New episode in the Veolia / Suez saga. Veolia has renounced any amicable agreement with Suez by launching a hostile takeover bid for 8 billion euros against Suez. An operation interrupted Monday February 8 by the commercial court of Nanterre.
A hostile takeover bid to force the takeover of Suez
Faced with opposition from Suez, in the matter of its takeover by the Veolia group, the latter moved into high gear and launched, Sunday February 7, 2021, a takeover bid (takeover bid) of 8 billion d ‘euros. Veolia justified its action in a press release, considering that “ his repeated attempts at friendliness, reiterated in his offer proposal of January 7, 2021, have all met with opposition “ of the Suez group.
In October 2020, Suez had agreed to the buyout of 29.9% of the shares of its company by Veolia but it was opposed to its total takeover by the water and waste giant. The hostile takeover decision therefore targets the remaining 70.1% of the capital. Thus, in cash, the repurchase of these shares at 18 euros per unit should reach 7.9 billion euros. However, the Nanterre commercial court slowed down Veolia’s dreams of greatness on Monday February 8, 2021 by ordering the suspension of this hostile operation on referral from Suez.
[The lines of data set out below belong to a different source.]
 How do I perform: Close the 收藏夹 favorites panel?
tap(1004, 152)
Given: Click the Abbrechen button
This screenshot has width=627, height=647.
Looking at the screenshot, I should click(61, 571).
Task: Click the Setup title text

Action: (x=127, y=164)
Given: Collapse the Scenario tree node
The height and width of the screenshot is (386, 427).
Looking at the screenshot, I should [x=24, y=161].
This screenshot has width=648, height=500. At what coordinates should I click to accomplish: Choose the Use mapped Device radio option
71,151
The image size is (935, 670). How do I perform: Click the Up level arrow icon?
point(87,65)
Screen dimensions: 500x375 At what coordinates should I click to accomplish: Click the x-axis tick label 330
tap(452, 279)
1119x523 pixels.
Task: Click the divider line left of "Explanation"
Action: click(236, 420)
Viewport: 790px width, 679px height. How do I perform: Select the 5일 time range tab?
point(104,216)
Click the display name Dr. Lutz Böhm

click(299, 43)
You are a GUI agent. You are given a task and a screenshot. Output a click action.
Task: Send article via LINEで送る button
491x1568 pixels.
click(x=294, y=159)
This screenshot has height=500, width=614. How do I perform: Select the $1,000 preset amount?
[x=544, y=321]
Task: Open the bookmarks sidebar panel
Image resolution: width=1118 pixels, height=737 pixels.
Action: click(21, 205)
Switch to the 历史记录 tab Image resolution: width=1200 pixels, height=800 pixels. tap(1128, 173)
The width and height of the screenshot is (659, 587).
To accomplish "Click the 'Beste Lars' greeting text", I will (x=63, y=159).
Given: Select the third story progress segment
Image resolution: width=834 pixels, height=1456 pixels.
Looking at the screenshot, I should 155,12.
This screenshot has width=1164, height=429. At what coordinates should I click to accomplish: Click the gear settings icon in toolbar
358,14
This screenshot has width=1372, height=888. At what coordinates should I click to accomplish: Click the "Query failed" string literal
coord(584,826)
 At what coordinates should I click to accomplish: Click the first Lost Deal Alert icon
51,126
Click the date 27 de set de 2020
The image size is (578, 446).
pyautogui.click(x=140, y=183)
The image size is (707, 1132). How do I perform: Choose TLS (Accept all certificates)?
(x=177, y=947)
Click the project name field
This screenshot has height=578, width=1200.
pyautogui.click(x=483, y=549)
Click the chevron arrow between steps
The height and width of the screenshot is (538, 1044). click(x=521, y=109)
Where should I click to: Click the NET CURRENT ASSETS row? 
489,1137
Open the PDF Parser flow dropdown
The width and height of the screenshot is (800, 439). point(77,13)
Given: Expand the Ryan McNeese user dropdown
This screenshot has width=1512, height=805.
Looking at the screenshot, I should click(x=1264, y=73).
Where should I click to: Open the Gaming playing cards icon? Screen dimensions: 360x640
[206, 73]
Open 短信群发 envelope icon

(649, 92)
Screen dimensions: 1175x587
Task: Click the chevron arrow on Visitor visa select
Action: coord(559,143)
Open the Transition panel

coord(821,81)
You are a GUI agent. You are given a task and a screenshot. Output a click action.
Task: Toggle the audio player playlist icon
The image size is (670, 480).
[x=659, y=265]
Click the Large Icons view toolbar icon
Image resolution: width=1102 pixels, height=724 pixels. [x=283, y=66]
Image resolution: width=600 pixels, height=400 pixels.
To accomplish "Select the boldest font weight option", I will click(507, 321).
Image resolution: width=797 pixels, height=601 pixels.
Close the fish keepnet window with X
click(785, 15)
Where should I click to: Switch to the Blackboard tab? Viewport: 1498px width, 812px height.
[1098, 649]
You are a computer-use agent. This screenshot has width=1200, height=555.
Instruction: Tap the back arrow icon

A takeover bid synonymous with ” termination of the friendship agreement “
The Suez group reacted very quickly to this hostile takeover attempt. The spokesperson for Suez denounced ” a breach of the friendship commitment »That Veolia had taken against its competitor. The inter-union of Suez (CGT, FO, CFDT, CFTC, CFE-CGC) for his part denounced a ” declaration of war without return “. To counter this ” Hostile takeover bid against Suez and its employees “, The Suez group seized the commercial court on Sunday February 7 and obtained success Monday February 8 in the morning.
Veolia CEO Antoine Frérot recalled that this desire to buy back Suez was a ” project in the interest of the nation “, since it would allow the creation of a ” French super champion »In a very competitive sector on a global level.